UK banks must refund APP fraud victims up to £85,000 — but many crypto scam losses fall outside the rules. Where the line sits, what's actually recoverable, and the steps to take in the first 48 hours.
Important Risk Warning
This is not financial advice. Cryptocurrency investments are highly volatile. The value of your investment can go down as well as up, and you could lose all the money you invest. Don't invest unless you're prepared to lose all the money you put in.
London — Whether you get your money back after a crypto scam in the UK mostly comes down to one technical question: what kind of payment did you make, and to whom? Get the answer "a bank transfer to a fraudster's UK account," and the rules are firmly on your side. Get the answer "I sent the crypto myself," and they mostly aren't.
That line decides thousands of cases a year, so it's worth understanding precisely — ideally before you need to.
Since 7 October 2024, UK payment firms have been required to reimburse victims of authorised push payment (APP) fraud — cases where you were tricked into sending money yourself. The protection covers payments made through Faster Payments or CHAPS to another UK account, up to £85,000 per claim, with refunds usually due within five working days, though investigations can stretch to 35, per the FCA's consumer guidance.
The bar for refusing is high. Banks can decline only where the customer was grossly negligent — ignoring an explicit, specific scam warning, for instance — and that exception doesn't apply to vulnerable customers at all. There's no requirement that you were foolish-proof; falling for a convincing investment pitch is exactly what the rules exist for.
So far, so good. Now the crypto-shaped hole.
The reimbursement scheme covers sterling transfers between UK accounts. It does not cover the crypto leg of anything. Send bitcoin from your own wallet to a scammer's address, and no payment firm sits in the middle owing you a refund — the transfer happened on a blockchain, not through Faster Payments, and it's irreversible by design.

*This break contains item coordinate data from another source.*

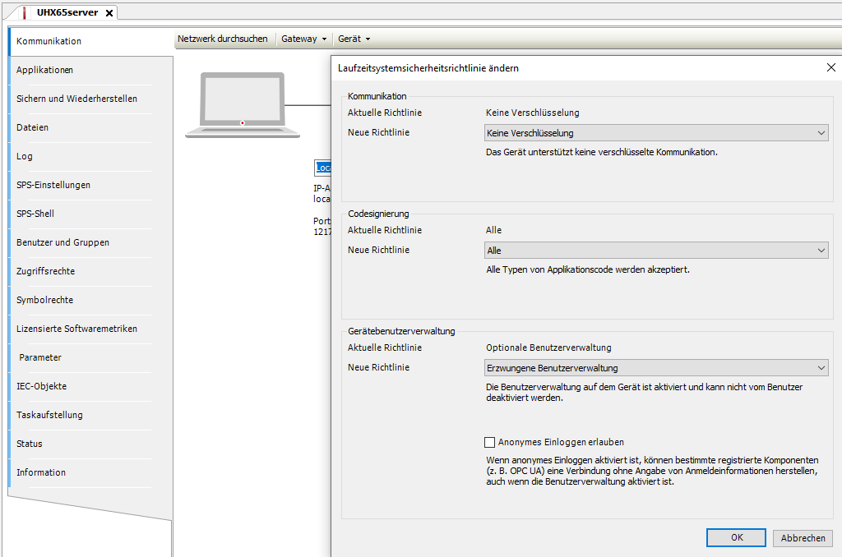Close the security policy dialog
Image resolution: width=842 pixels, height=557 pixels.
[x=830, y=68]
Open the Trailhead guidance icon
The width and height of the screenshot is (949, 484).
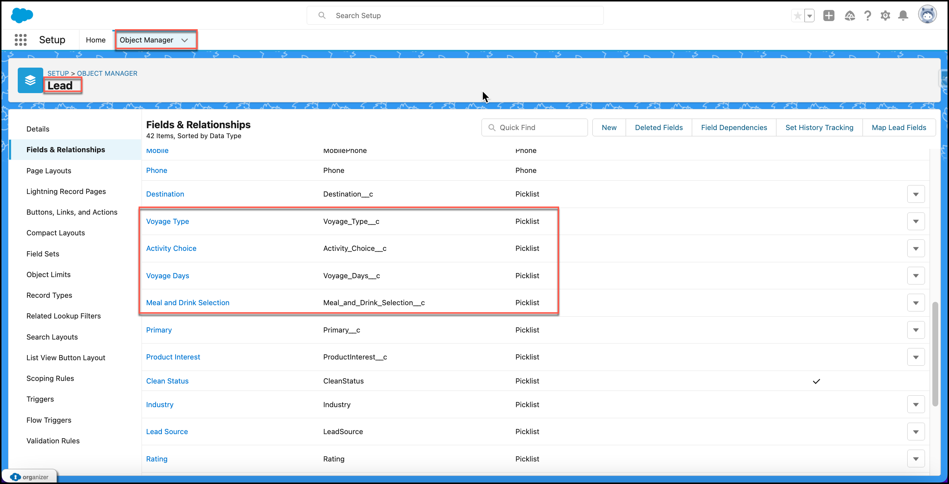[850, 16]
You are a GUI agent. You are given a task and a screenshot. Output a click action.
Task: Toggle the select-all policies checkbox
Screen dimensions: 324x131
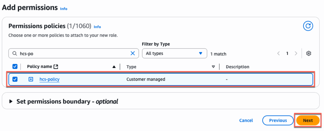click(15, 67)
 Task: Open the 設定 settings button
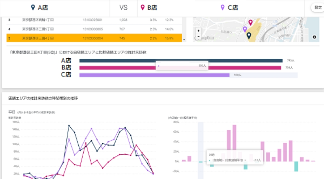[318, 7]
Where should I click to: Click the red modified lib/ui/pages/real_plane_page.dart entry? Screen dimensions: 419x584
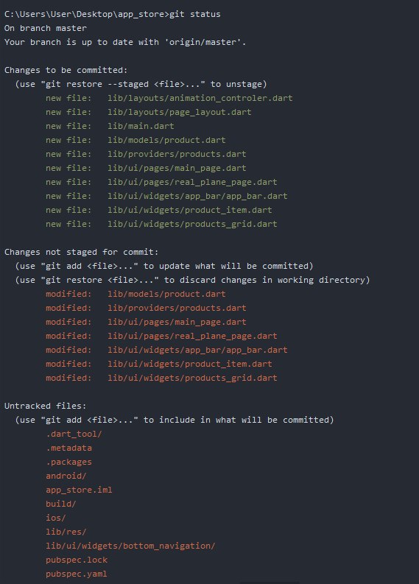pyautogui.click(x=192, y=336)
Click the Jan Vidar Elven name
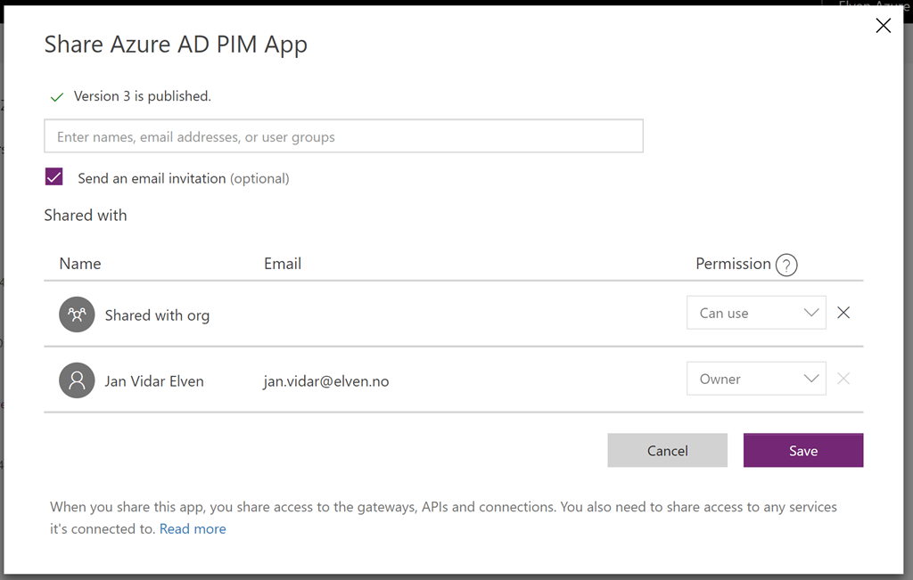 pyautogui.click(x=154, y=381)
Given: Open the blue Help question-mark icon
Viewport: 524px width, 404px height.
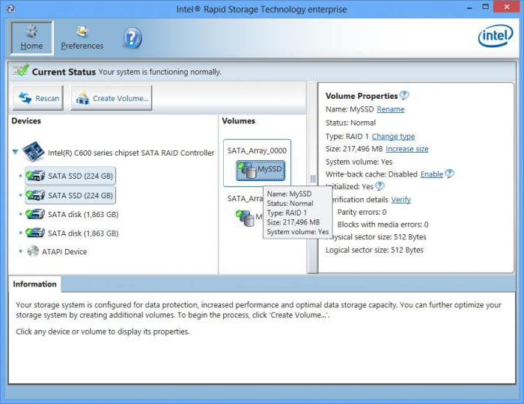Looking at the screenshot, I should point(132,37).
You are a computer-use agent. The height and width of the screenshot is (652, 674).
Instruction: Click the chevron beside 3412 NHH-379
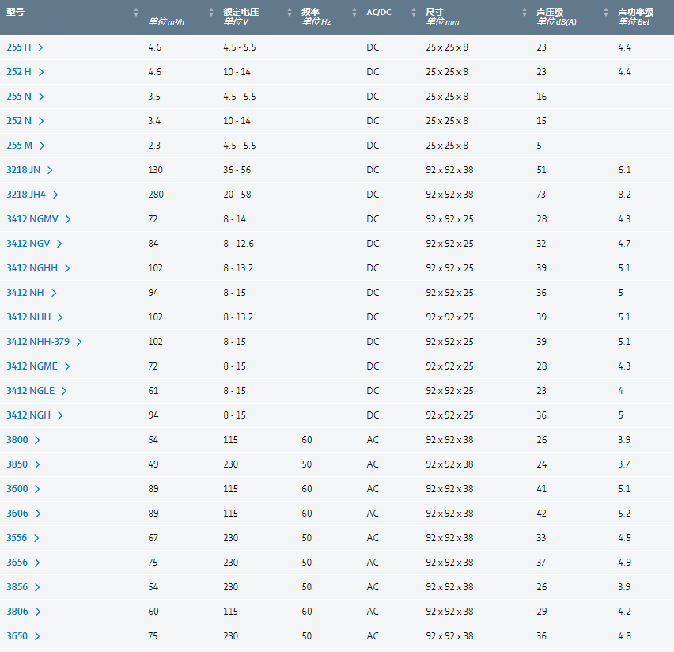pos(79,342)
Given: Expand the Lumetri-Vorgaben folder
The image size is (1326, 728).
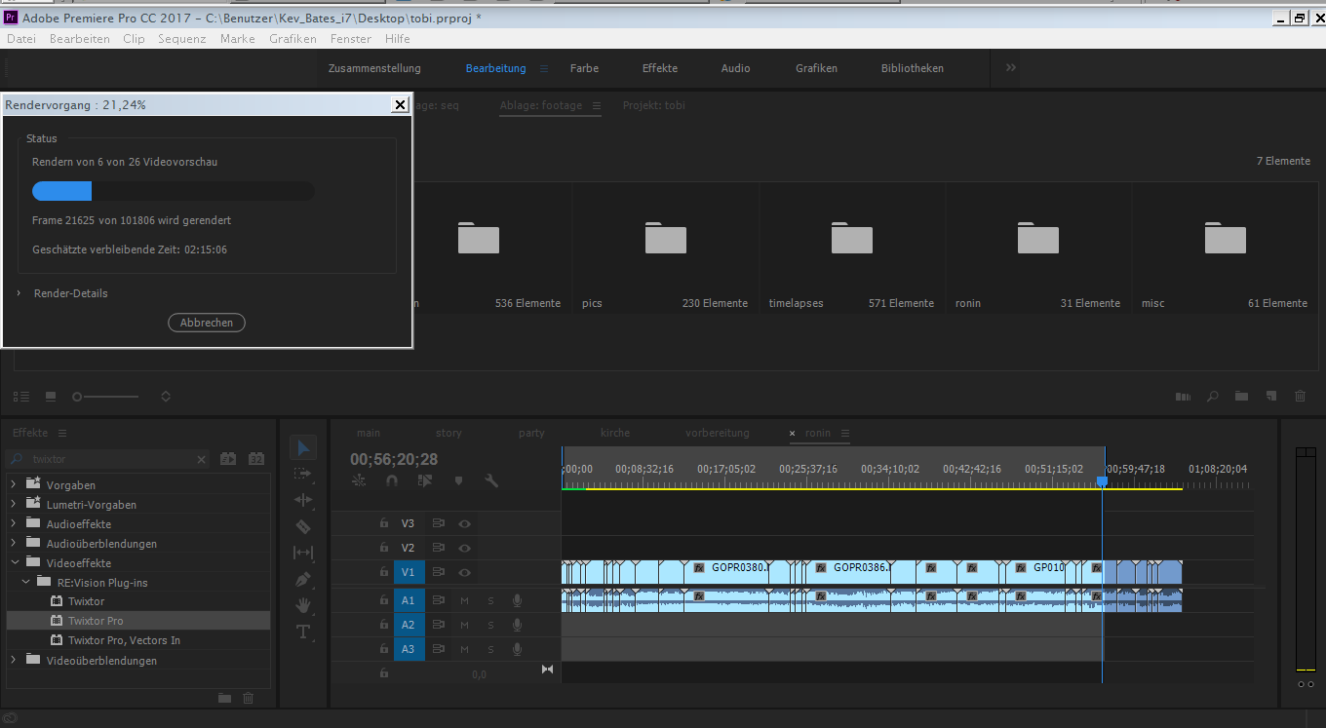Looking at the screenshot, I should (x=13, y=505).
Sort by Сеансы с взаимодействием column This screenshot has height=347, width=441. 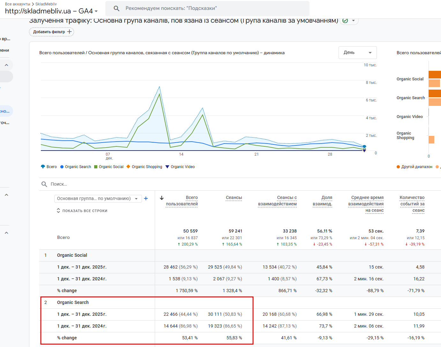click(277, 201)
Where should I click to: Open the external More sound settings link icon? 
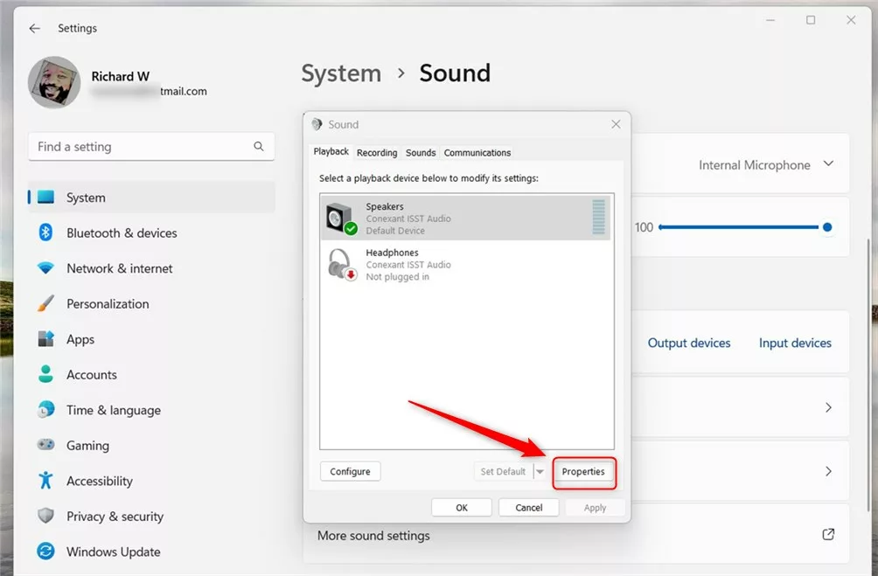click(828, 534)
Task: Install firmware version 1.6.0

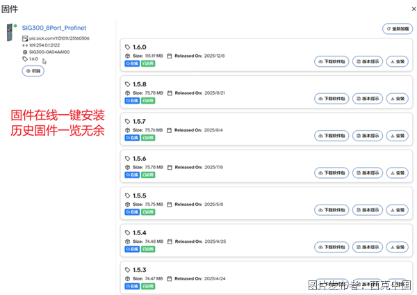Action: pyautogui.click(x=397, y=61)
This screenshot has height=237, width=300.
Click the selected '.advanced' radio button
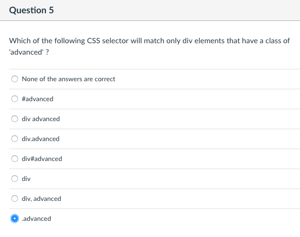[x=15, y=218]
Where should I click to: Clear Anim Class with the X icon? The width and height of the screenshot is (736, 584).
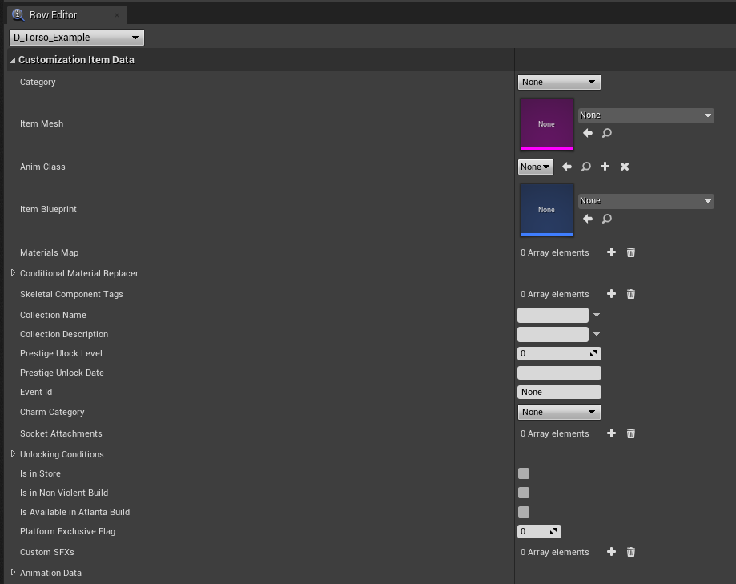tap(625, 167)
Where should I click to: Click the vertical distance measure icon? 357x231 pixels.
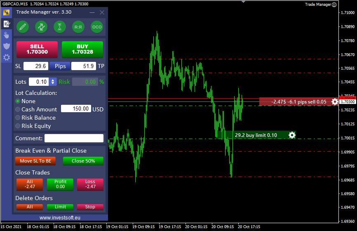click(60, 27)
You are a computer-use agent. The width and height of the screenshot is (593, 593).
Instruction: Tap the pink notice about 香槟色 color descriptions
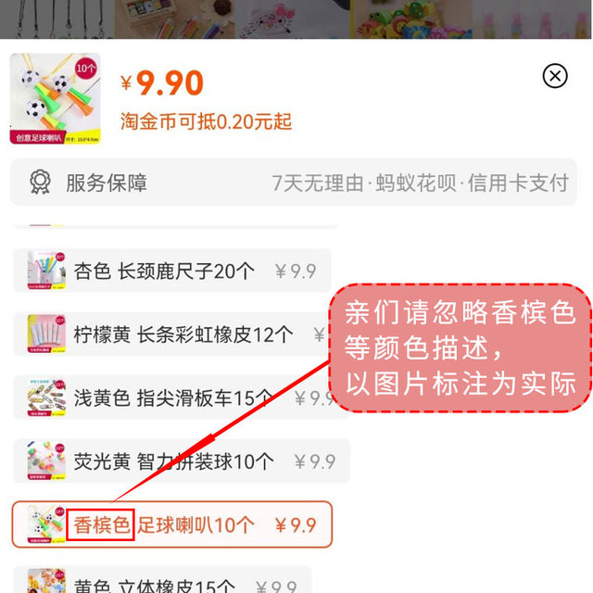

The messy middle is where most real cases live. The classic pattern: a scammer persuades you to open an account at a legitimate exchange, you transfer £20,000 of your own money there by bank transfer, buy crypto, then send it on to the fraudster's wallet. Your bank payment went to an account in your own name at a genuine firm — which makes the reimbursement analysis genuinely contested. Some claims succeed on the basis that the bank should have spotted the wider scam pattern and intervened; others fail because the regulated payment, viewed alone, went exactly where you told it to.
Two practical consequences. First, never let anyone tell you a claim is hopeless just because crypto was involved — the route the money took matters more than the asset. Second, paid "crypto recovery" services promising to retrieve stolen coins are overwhelmingly a second scam aimed at people already bleeding. Treat unsolicited recovery offers as fraud until proven otherwise.
Speed changes outcomes here, so the order matters.
Call your bank immediately — use the 159 anti-fraud number — and report the payments as fraud. Funds sometimes get frozen mid-route, and your reimbursement clock starts with the report. Then report to Action Fraud, because a crime reference number strengthens everything that follows. If an exchange account was involved, notify the platform; exchanges can freeze accounts and flag destination wallets faster than people expect. And preserve everything — messages, payment receipts, wallet addresses, the platform names the scammer used. Cases are won and lost on this paper.
If your bank rejects a claim you think the rules cover, escalate in writing and then take it to the Financial Ombudsman Service, which is free, and which has been notably willing to look at whether banks should have intervened in scam patterns rather than judging each payment in isolation.
Recovery rates for money pushed through bank transfers have improved sharply since the 2024 rules. Recovery rates for crypto sent directly to a scammer's wallet remain dismal, reimbursement rules or not. That asymmetry is precisely why fraudsters work so hard to get victims onto the crypto rails quickly — and why your bank throws warnings at exchange transfers.
If you take one thing from this: the moment anyone you've never met asks you to move money into crypto for an "opportunity," "tax payment," "account verification" or "safe account," the conversation is over. Not because crypto is inherently a con — but because at that specific moment, statistically, it is.